> **Assignment**
Only one span is wanted from the lines below: from the one with "Task: Click the 共享 share button" up to and including the one with "Given: Click the 2.618 Fibonacci level label". Copy it exactly, without images.

> **Supplied data**
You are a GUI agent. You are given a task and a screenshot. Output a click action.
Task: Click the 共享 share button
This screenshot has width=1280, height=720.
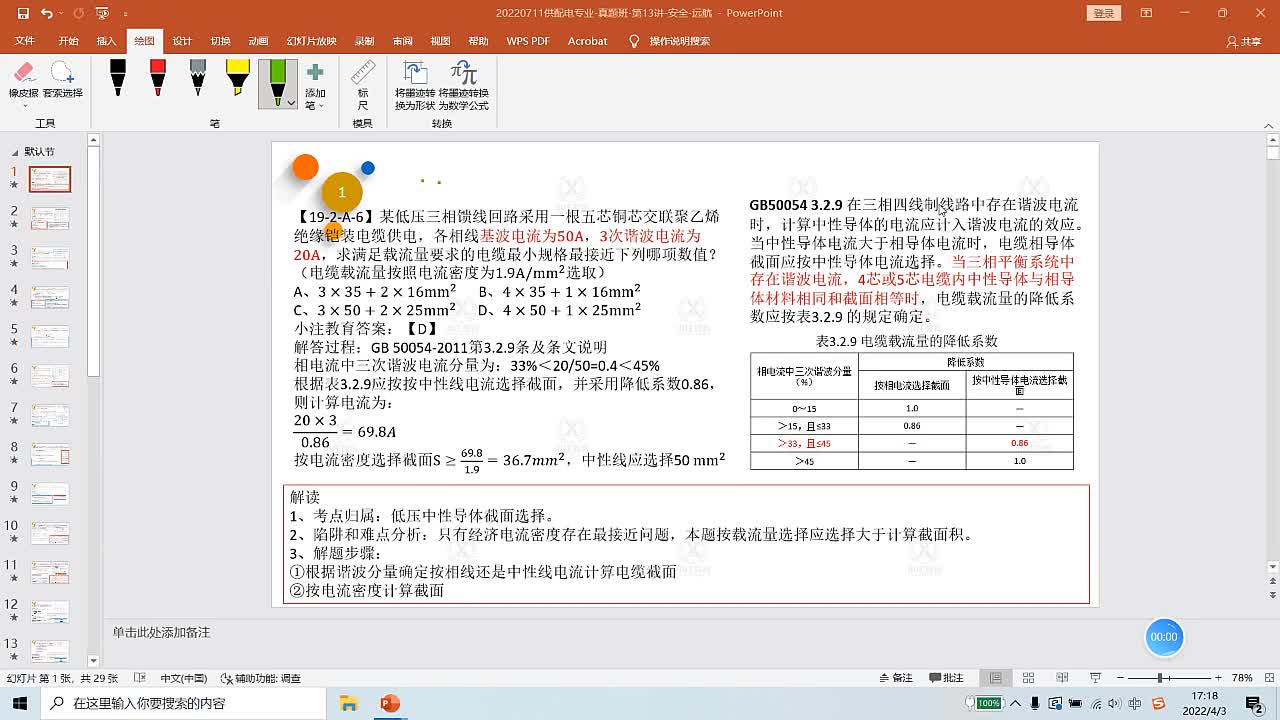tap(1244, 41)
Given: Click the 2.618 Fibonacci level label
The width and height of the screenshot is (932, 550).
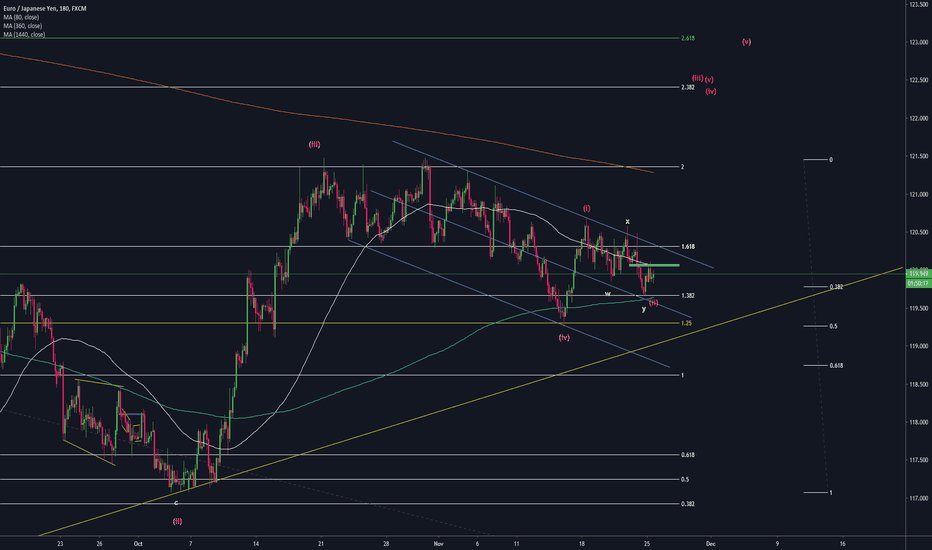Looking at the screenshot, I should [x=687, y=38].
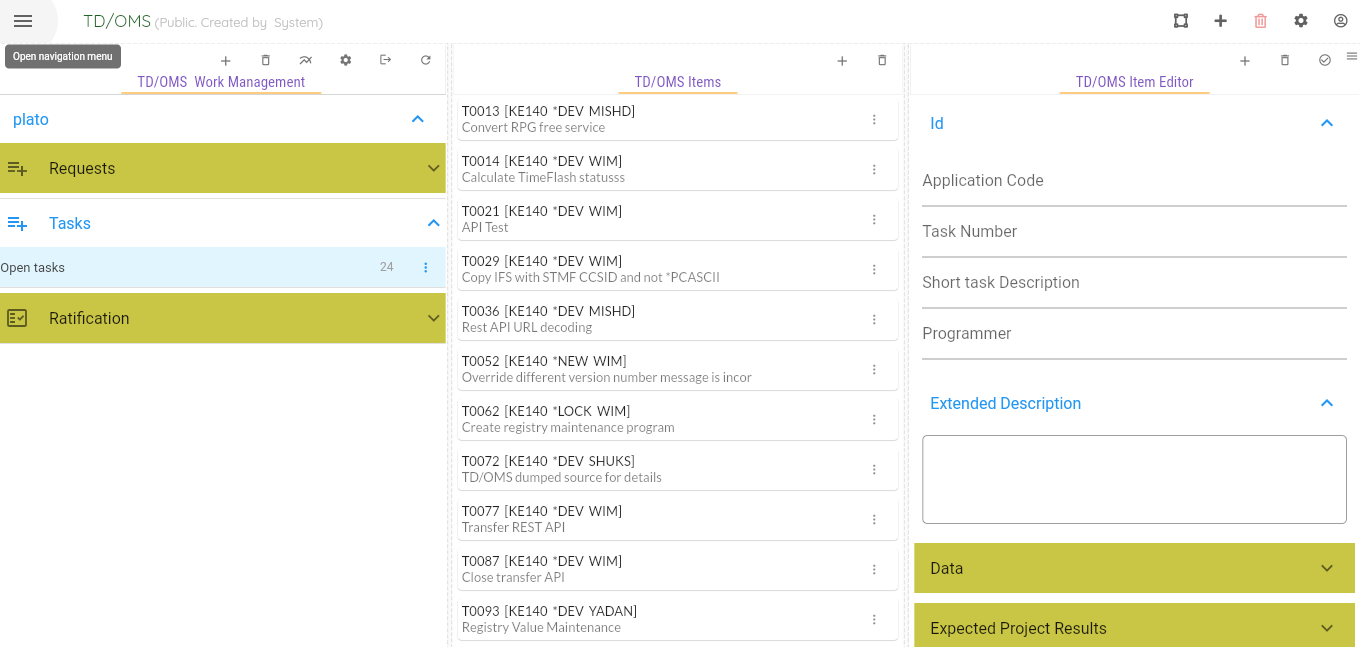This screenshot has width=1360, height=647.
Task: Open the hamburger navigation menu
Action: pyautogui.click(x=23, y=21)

--

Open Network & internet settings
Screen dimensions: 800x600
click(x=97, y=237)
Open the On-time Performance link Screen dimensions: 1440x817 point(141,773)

---

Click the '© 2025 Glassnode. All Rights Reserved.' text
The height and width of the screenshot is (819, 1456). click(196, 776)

> **Response for this exercise**
Task: Click the 共享 share button
This screenshot has width=1280, height=720.
tap(1244, 41)
Given: Click the 2.618 Fibonacci level label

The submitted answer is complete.